血管内机械再通治疗缺血性卒中后可发生颅内出血转化(HT)。我们前期研究进一步表明BBB破坏相关的脑白质疏松表现与机械再通后HT发生有关。明确卒中机械再通后HT的发生机制有重要意义。我们在大鼠MCA缺血6h再通后HT的模型中，发现NOX4和MMP-9表达升高和BBB破坏有关。由此，我们推测NOX4氧化应激诱导MMP-9途径和BBB破坏可能是卒中机械再通后HT的新机制。本项目拟继续建立大鼠和犬MCA缺血再通模型，免疫荧光、RT-PCR、Western blot和MR研究，明确NOX4氧化应激和机械再通后HT有关。结合体外氧糖剥夺复氧研究,证实缺血再灌注时NOX4诱导神经血管细胞MMP-9上调、细胞凋亡和BBB破坏。进一步在大鼠和犬模型应用NOX抑制剂干预，观察防治HT的效果。本项目将阐明NOX4在卒中机械再通治疗后HT中的作用及机制,为确定NOX4作为防治机械再通后HT的新靶点提供科学依据。

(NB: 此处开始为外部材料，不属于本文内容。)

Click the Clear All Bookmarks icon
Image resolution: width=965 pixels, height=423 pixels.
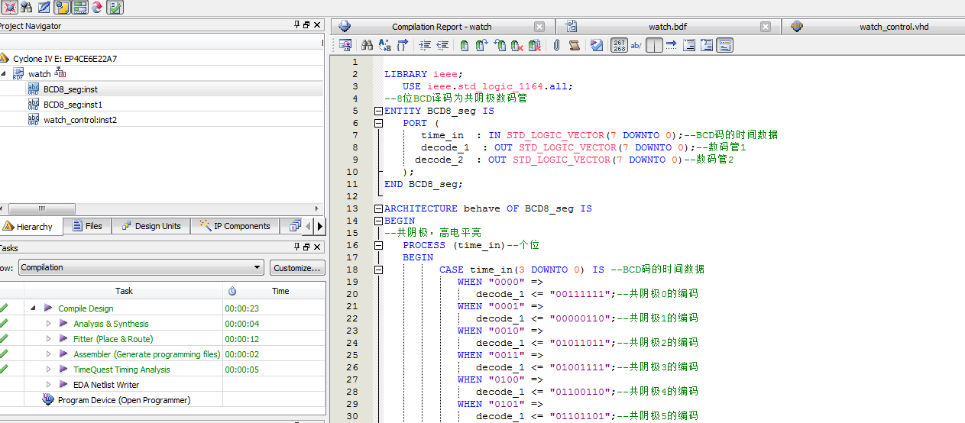pyautogui.click(x=534, y=46)
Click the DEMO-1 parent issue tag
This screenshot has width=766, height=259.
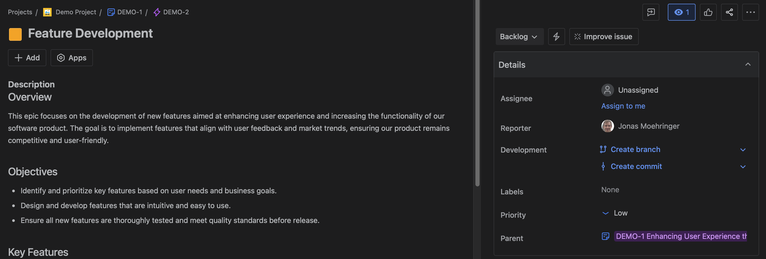pos(680,236)
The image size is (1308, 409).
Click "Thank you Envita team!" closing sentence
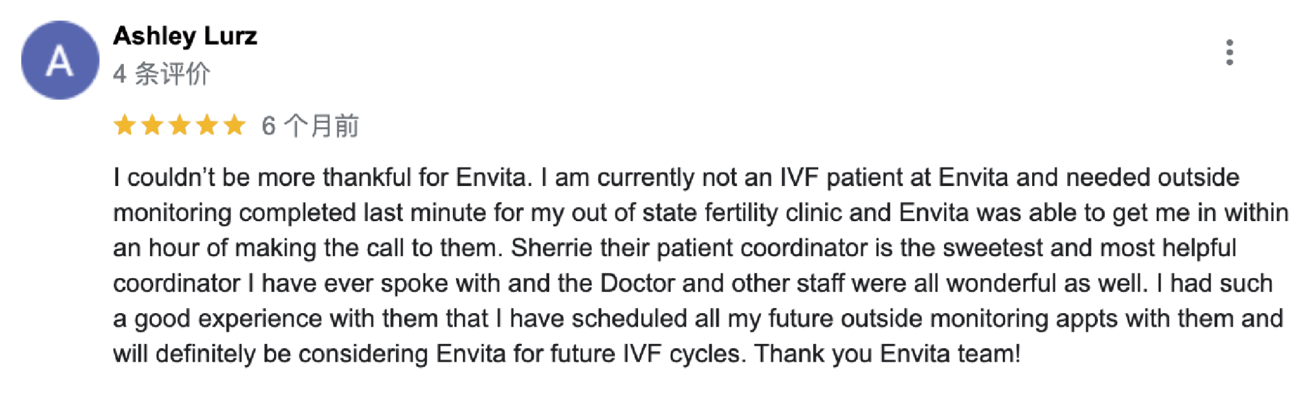[888, 354]
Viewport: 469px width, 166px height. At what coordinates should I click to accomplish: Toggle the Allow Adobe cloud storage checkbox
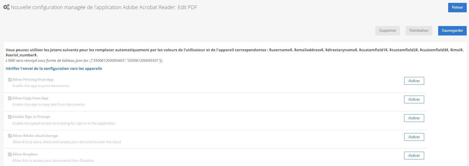pyautogui.click(x=10, y=136)
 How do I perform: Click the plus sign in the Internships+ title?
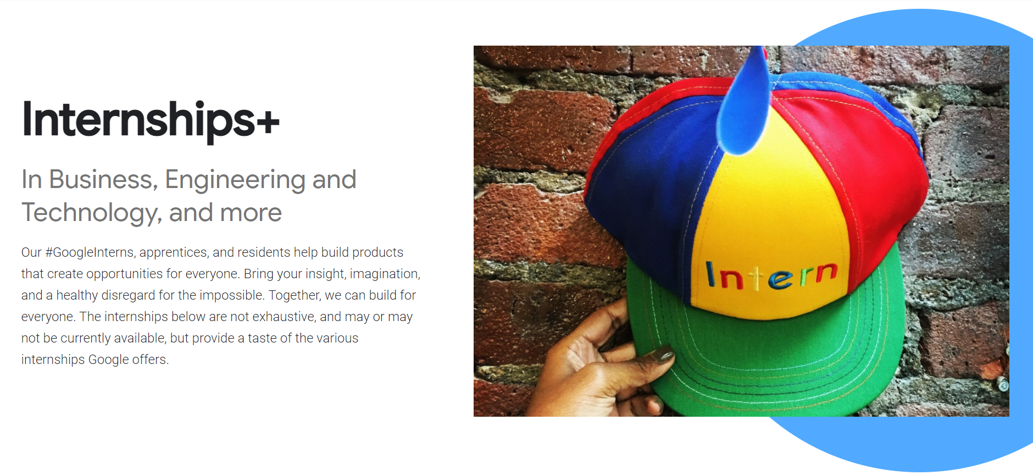[268, 122]
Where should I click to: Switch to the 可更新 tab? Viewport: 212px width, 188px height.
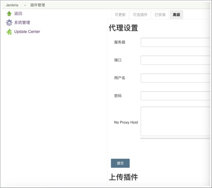click(120, 15)
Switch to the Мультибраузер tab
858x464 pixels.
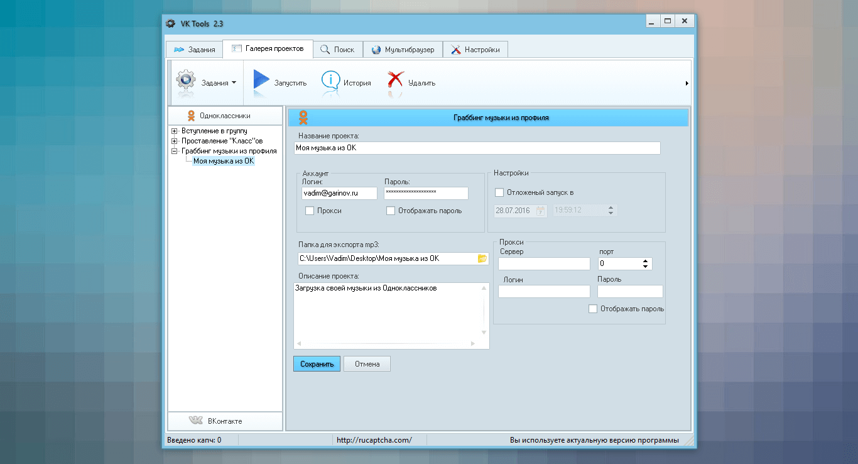point(403,50)
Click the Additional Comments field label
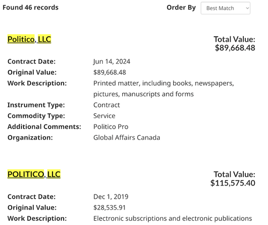 [44, 127]
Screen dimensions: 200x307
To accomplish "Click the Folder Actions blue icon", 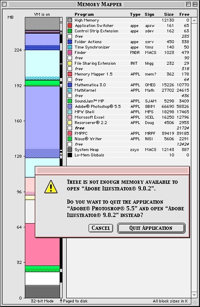I will pyautogui.click(x=70, y=42).
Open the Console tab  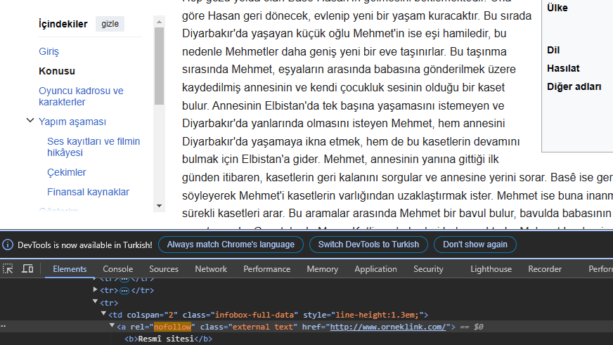pyautogui.click(x=117, y=269)
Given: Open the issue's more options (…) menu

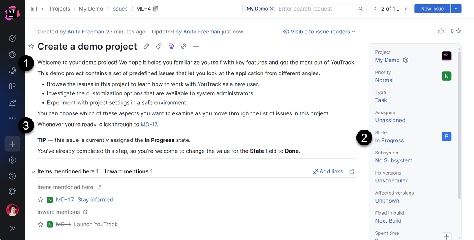Looking at the screenshot, I should click(x=196, y=46).
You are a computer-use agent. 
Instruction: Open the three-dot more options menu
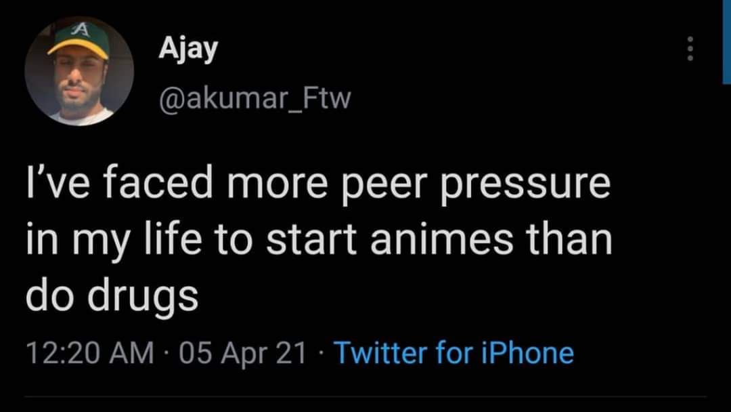[690, 49]
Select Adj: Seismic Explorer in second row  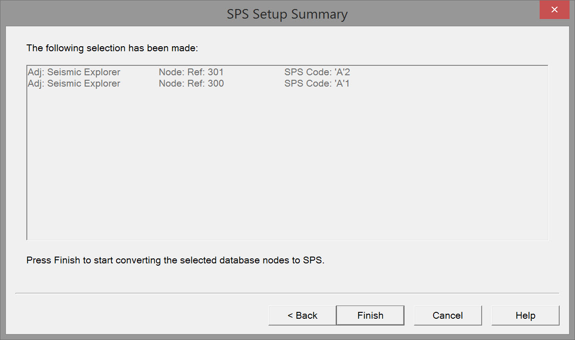pyautogui.click(x=74, y=83)
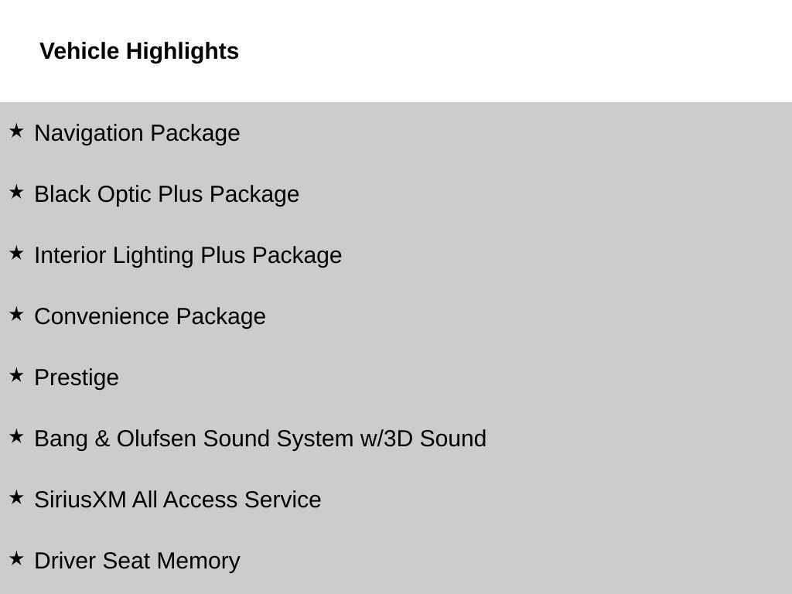Select the Convenience Package entry
This screenshot has height=594, width=792.
coord(150,317)
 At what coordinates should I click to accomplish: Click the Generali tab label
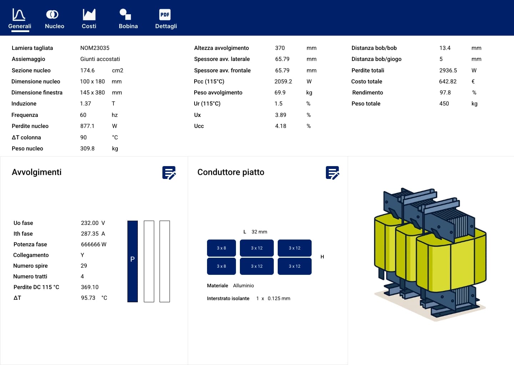tap(20, 26)
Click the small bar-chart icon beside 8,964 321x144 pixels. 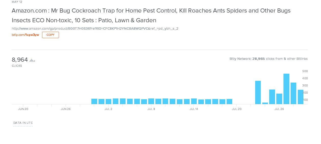[x=32, y=60]
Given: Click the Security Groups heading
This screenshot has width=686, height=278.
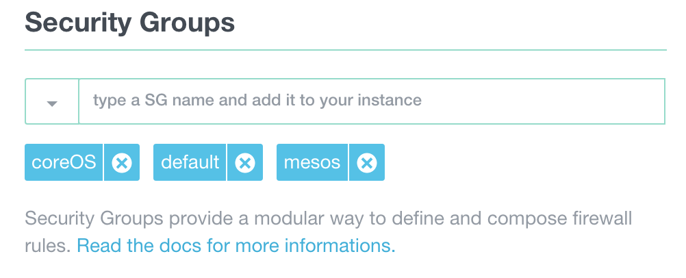Looking at the screenshot, I should [x=130, y=23].
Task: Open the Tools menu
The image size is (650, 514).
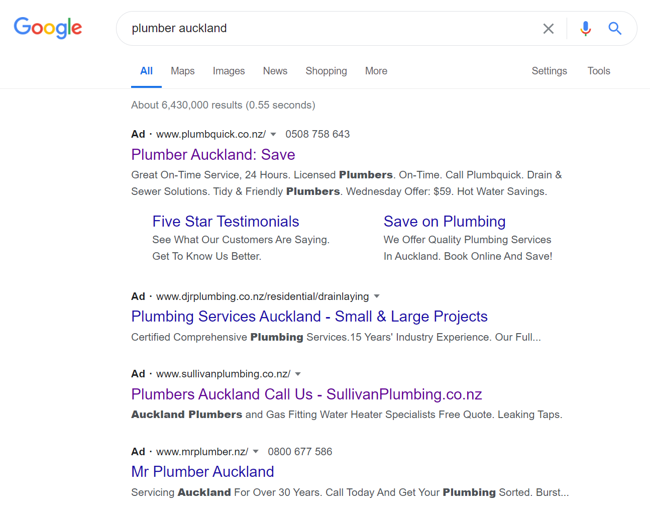Action: (599, 71)
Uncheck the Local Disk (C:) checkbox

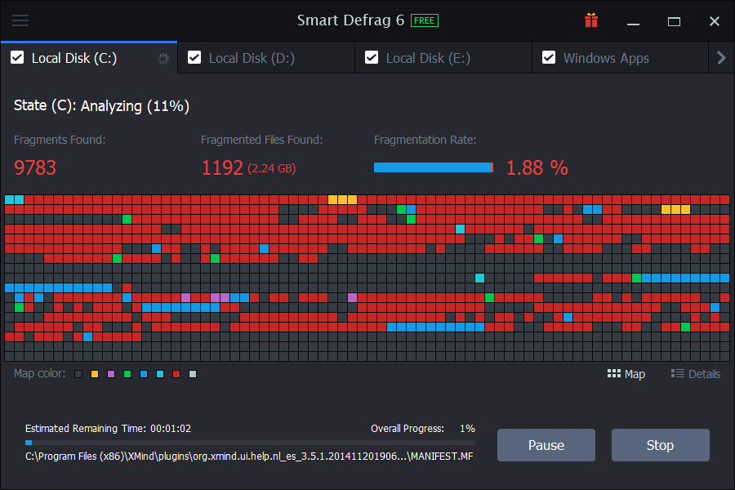[17, 58]
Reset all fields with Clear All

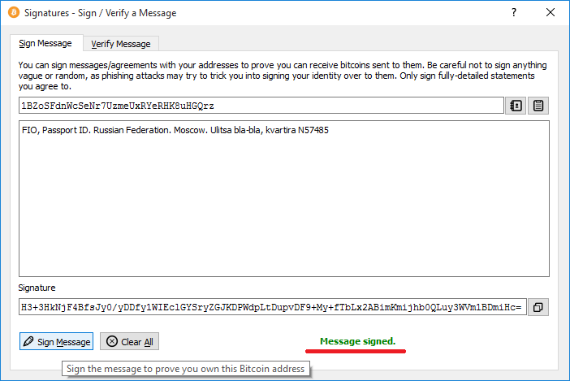129,342
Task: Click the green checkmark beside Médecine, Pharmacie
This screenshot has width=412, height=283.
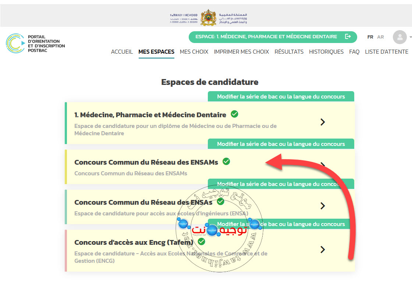Action: click(x=234, y=114)
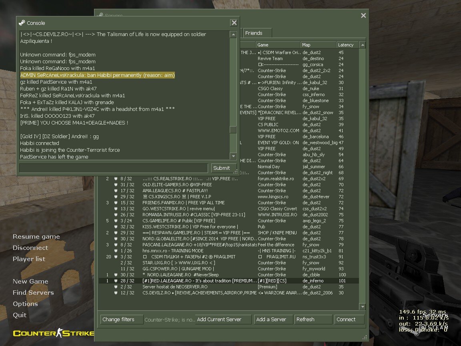The image size is (461, 346).
Task: Click the server list scroll-down arrow
Action: [x=362, y=307]
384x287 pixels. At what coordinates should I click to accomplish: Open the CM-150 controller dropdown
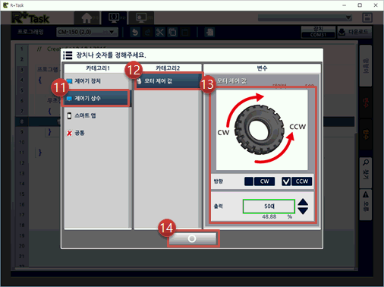87,32
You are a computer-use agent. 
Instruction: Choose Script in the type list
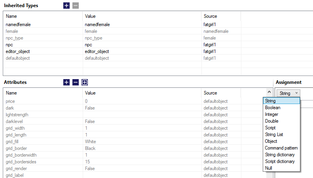[271, 128]
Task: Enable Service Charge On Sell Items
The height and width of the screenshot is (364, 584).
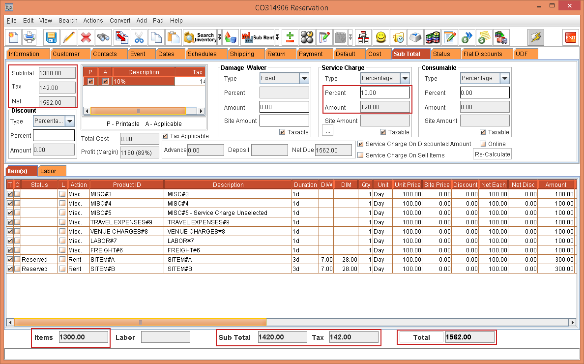Action: click(361, 155)
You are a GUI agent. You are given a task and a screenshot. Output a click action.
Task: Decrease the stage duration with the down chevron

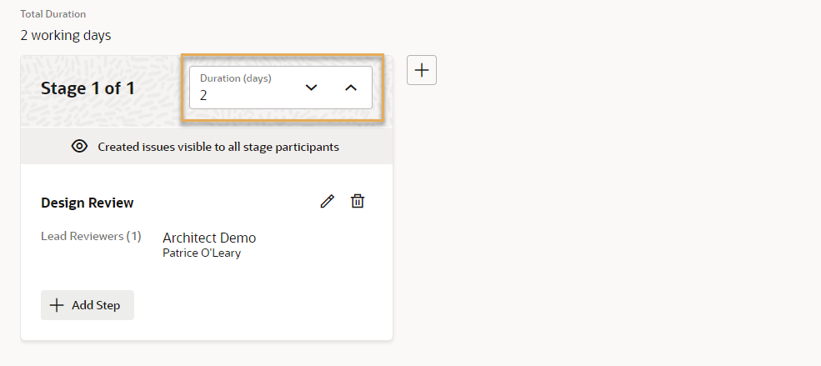pos(312,88)
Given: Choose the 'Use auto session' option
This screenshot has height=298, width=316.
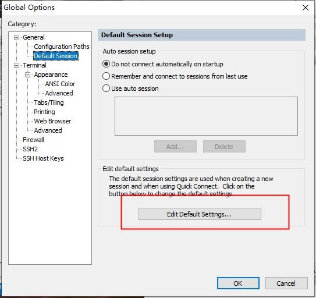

卒中是中国人群死亡首位原因，血管内介入取栓成为急性缺血性卒中的重要治疗策略，减轻介入取栓治疗后再灌注损伤和颅内出血转化并提高疗效是卒中领域的关键科学问题。.本项目通过建立血管内机械再通后颅内出血转化的大鼠模型，发现机械再通后颅内出血转化的脑组织中NADPH氧化酶(NOX)的NOX2和NOX4表达增高。再通前30分钟静脉内给予NOX4抑制剂VAS2870，通过减轻氧化应激引起的血脑屏障损伤和抑制神经元凋亡的机制，减轻了机械再通治疗后的脑水肿和严重颅内出血转化，并且改善了缺血大鼠的神经功能和降低再灌注损伤及颅内出血引起的死亡率。采用microRNA芯片检测机械再通后颅内出血转化的大鼠脑组织，结合Target Scan等microRNA基因预测软件检索与NOX2和NOX4有结合位点的microRNA，发现与NOX4和NOX2有结合位点的下调表达microRNA分别为18个和12个。确定与NOX2和NOX4结合程度高的microRNAs进行qRT-PCR，证实了miR-29a、miR-136、miR-153、miR-337和miR-376a在颅内出血转化的大鼠脑组织中均显著降低。同时发现NOX4抑制剂VAS2870促进了miR-29a等多个NOX2和NOX4相关microRNAs的上调表达，从而降低了NOX2和NOX4的蛋白和mRNA水平表达，并抑制了NF-κβ信号通路的激活。.本研究结果发现了NOX4是缺血性卒中介入取栓再通治疗后颅内出血并发症的防治新靶点以及机械再通治疗后颅内出血并发症的microRNA表达谱，在动物模型上提出了机械再通联合NOX4抑制剂是防治介入取栓治疗后颅内出血并发症的新方法，发现了几个microRNA是脑缺血再灌注损伤的潜在防治新靶点，为临床上防治介入取栓后颅内出血和再灌注损伤并发症的转化应用提供了新策略。.取得的研究成果在国内外核心期刊发表6篇通讯作者论著，包括5篇SCI论著发表在Stroke、J Neurointerv Surg和Medicine杂志，累计影响因子18分，单篇最高引用25次。研究成果多次在国际学术会议上交流，培养了5名研究生，建立了一支脑血管病临床和转化医学研究团队。后续研究计划2017年获得国家自然科学基金重点国际合作项目基金资助。